Today’s Economic Data and Events

  • 13:00 Eurozone retail sales, August m/m. Forecast: 0.8%
  • 15:00 US MBA mortgage applications, October.
  • 16.15 US ADP employment change, September. Forecast: 430,000

Fixed Income

  • Benchmark government bond yields continue to push higher as inflation breakeven rates rise globally and near to their highest levels in the past year. The UST curve bear steepened overnight with yields on 2yr USTs rising less than 1bp to 0.2836% while the 10yr yield added almost 5bps to close at 1.5258%. Gilt yields also remain on an upward trend with 2yr gilt yields closing up 5bps to 0.448% and the 10yr adding 7bps to 1.083%.
  • Emerging market bonds continue to be waylaid by the upward move in USD yields.

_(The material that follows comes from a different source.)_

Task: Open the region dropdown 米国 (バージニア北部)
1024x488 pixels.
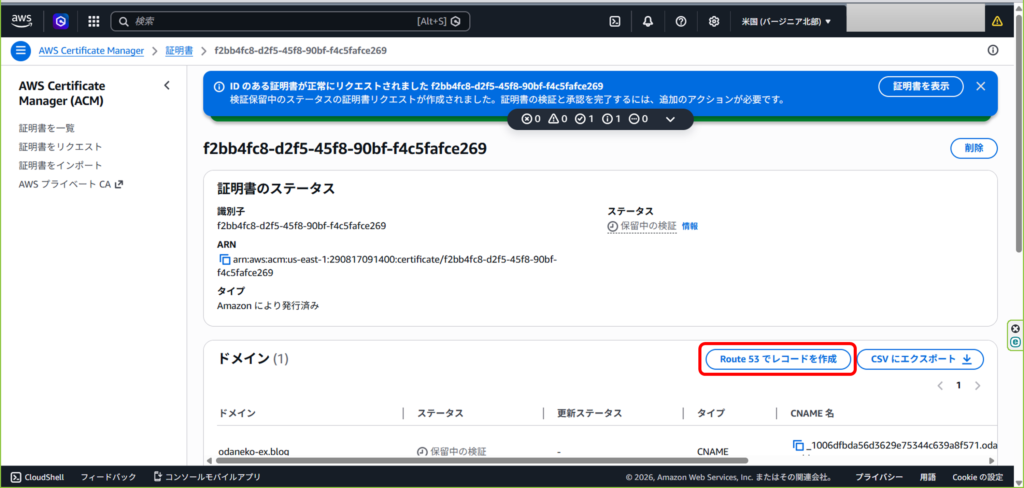Action: pos(786,21)
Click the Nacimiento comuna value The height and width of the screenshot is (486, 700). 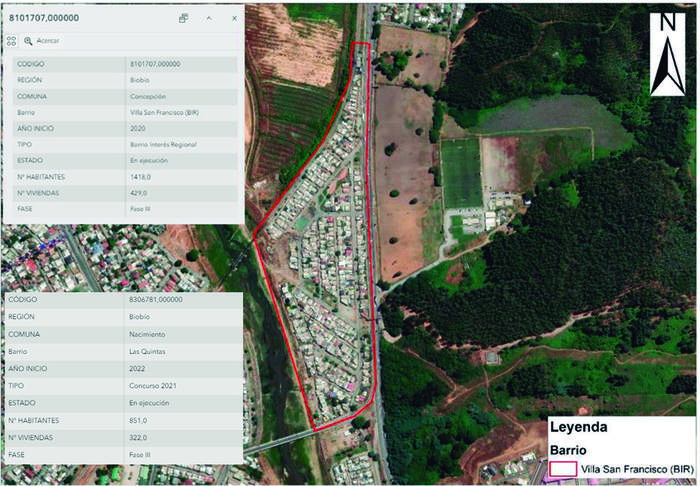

Indian 10yr bond yields added almost 2bps overnight to settle at 6.264% while South African yields rose 10bps to 9.848% and Turkish bond yields added 7bps to 17.76%.
  • Local markets are waiting for the debut of the first federal USD bond from the UAE government which may price today.


  • Markets returned to a risk-on footing overnight although that failed to dent the dollar. The DXY index added 0.2% to move just shy of the 94 level, which it has already broken above in early trade today. EURUSD was the main contributor to dollar gains with the pair slipping 0.2% to close to the 1.16 level. USDJPY rallied strongly, gaining almost 0.5% overnight to push up to almost 111.50 although it has gone past that in early trade so far. GBPUSD added to recent gains, moving up 0.14% to 1.3629.
  • Commodity currencies showed a mixed performance overnight with USDCAD slipping marginally in favour of the loonie, down 0.05% to 1.2583 while AUD added 0.15% to 0.7292. NZD was the outlier, declining overnight ahead of today’s RBNZ meeting. The bank did raise the Official Cash Rate by 25bps as expected and indicated more would be on the way. However, NZD has been falling since the RBNZ’s decision early today.


  • Global equity markets rebounded yesterday after the losses of last week continued into Monday. The positivity started in Asia where most key indices closed higher, with the Hang Seng gaining 0.3% and India’s Sensex 0.8%. That said, Japanese stocks remained under pressure as the Nikkei lost -2.2% on the day, with investors seemingly unimpressed by the prospect of new Prime Minister Fumio Kishida. The index is almost in correction territory as it continues to decline from its recent September high.
  • US and Europe both saw a return in risk-on sentiment also. In the US, the Dow Jones (0.9%), the S&P 500 (1.1%) and the NASDAQ (1.3%) all closed higher. In Europe, the CAC was the major gainer as it added 1.5%.
  • Locally, both the DFM and the ADX lost ground yesterday, dropping -1.0% and -0.1% respectively. Despite this, the ADX is still up 52.4% ytd, with the DFM trailing, up 11.7%. In Saudi Arabia, the Tadawul closed up 0.8% yesterday while Egypt’s EGX 30 closed flat.


  • Oil prices continue to grind higher with Brent move above USD 83/b in the US session and WTI falling just shy of USD 80/b. Brent settled up 1.6% at USD 82.56/b while WTI added 1.7% to USD 78.93/b.
  • Data from the API showed a near 1m bbl build in US crude inventories last week along with a large build in gasoline stocks and modest increase for distillates. EIA data will be released later today with the markets watching if it will be a second week in a row of inventory builds.